• [EXERCISE INSTRUCTIONS]
Only the lines containing the string "Emily" are needed; copy all of them from the listing.

• [INPUT MATERIAL]
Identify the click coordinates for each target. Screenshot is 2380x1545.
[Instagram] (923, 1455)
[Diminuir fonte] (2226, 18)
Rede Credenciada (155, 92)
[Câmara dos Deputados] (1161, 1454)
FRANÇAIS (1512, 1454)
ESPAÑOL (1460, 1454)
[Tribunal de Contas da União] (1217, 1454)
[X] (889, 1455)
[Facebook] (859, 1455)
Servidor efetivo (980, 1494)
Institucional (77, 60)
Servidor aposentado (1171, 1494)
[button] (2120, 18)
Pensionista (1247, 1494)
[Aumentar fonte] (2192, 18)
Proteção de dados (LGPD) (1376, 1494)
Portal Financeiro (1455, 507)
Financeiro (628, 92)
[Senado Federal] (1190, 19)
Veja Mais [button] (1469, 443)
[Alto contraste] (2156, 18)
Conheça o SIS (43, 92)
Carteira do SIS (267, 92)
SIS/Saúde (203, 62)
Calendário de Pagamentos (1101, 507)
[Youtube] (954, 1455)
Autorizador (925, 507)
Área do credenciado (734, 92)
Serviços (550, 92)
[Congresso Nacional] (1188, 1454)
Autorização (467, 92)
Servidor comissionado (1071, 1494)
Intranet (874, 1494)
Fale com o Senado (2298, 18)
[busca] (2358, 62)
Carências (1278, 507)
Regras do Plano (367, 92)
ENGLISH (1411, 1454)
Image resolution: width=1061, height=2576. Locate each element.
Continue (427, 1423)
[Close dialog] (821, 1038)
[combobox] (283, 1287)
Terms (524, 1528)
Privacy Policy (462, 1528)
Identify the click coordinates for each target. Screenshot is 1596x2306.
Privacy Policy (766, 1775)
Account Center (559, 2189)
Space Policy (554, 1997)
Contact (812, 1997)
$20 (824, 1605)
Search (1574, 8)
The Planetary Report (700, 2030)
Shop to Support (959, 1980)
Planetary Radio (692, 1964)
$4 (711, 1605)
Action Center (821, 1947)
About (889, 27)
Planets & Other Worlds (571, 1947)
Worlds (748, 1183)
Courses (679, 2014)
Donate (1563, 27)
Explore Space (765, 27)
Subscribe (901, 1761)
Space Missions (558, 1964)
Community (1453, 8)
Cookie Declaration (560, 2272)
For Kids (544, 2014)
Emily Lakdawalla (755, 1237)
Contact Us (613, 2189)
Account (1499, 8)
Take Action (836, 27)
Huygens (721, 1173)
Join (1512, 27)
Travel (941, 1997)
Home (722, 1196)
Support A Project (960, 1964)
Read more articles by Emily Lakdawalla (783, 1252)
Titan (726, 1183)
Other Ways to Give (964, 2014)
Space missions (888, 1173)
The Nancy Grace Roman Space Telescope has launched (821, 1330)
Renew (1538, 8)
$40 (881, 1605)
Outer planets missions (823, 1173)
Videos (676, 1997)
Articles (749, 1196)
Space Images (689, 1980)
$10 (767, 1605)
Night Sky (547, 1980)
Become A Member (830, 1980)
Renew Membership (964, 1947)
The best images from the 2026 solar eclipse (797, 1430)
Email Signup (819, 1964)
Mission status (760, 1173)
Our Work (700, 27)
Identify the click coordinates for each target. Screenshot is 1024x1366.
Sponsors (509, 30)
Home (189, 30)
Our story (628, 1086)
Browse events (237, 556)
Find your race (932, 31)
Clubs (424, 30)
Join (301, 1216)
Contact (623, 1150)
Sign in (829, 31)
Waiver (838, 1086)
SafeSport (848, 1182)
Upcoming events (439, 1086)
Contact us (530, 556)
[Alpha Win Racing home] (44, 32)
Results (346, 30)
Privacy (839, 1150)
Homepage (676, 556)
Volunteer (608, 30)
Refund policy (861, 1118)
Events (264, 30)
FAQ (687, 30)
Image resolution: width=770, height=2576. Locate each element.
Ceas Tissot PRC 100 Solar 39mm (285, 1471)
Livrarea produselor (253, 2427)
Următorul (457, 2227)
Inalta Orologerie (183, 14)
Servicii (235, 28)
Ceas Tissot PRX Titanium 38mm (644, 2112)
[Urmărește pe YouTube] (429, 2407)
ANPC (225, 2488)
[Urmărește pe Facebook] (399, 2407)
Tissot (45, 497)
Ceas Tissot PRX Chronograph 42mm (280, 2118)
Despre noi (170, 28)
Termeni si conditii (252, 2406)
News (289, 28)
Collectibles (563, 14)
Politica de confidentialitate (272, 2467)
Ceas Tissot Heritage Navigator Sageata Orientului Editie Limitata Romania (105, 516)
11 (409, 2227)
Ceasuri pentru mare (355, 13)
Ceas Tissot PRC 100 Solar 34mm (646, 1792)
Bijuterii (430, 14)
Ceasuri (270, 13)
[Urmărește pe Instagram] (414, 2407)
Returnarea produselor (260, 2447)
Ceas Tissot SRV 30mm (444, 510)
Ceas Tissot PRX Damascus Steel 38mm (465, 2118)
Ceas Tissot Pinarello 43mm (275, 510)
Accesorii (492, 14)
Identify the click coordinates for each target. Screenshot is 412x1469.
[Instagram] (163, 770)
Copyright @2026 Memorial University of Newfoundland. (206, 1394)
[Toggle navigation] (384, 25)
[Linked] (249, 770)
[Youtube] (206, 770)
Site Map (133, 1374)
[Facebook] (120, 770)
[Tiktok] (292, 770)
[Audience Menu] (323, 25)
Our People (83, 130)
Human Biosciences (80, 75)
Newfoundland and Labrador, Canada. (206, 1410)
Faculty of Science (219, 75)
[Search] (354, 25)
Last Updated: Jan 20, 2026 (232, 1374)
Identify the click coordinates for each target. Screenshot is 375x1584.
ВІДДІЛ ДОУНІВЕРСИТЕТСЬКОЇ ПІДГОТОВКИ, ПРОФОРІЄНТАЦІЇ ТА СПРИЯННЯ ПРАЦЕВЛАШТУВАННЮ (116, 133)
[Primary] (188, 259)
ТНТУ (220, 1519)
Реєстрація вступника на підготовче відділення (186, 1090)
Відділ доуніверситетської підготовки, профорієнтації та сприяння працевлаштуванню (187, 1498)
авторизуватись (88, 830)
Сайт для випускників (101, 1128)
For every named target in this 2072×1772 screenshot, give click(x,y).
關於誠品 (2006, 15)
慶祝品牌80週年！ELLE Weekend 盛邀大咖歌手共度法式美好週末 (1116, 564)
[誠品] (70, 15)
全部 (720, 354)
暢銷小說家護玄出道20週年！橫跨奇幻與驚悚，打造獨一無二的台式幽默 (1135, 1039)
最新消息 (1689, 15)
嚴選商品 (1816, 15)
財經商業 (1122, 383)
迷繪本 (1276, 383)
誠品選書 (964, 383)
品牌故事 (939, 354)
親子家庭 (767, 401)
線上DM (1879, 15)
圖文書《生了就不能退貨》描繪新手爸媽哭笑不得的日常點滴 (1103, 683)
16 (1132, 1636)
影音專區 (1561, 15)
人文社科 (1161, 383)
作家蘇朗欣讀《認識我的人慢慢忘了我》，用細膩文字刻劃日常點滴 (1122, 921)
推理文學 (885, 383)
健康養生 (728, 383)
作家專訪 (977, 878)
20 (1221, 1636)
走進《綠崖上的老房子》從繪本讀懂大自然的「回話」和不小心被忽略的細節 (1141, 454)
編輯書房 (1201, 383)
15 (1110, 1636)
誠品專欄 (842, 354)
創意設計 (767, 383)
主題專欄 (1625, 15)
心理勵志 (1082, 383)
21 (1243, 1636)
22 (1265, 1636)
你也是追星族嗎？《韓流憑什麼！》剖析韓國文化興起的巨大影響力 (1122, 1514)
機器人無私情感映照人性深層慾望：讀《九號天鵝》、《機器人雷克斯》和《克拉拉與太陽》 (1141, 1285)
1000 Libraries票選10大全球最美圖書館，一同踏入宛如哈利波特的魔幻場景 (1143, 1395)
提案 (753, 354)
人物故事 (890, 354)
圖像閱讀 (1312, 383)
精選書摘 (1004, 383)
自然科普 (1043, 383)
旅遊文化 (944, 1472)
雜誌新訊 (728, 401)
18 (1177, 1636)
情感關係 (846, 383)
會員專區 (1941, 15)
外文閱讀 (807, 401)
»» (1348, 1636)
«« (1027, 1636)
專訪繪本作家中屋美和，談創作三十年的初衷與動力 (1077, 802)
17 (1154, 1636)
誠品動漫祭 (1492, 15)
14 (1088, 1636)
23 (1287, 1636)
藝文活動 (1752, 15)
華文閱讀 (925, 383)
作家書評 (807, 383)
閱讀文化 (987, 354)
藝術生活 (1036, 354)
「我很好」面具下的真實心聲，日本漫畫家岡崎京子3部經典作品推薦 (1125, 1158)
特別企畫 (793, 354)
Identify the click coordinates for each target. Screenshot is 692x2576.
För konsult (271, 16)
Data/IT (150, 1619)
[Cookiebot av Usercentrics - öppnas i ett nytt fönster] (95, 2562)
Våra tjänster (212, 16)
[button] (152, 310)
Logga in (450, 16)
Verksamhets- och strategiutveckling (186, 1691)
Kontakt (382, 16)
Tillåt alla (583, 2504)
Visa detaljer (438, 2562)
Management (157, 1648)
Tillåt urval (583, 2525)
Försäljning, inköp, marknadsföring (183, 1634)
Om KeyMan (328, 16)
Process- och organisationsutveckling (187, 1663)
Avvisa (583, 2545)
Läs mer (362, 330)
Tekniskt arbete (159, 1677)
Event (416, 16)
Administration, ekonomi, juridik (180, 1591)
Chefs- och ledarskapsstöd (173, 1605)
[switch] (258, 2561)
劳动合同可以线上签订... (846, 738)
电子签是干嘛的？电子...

• [RESULT OF THE EXERCISE]
Emily Lakdawalla (755, 1237)
Read more articles by Emily Lakdawalla (783, 1252)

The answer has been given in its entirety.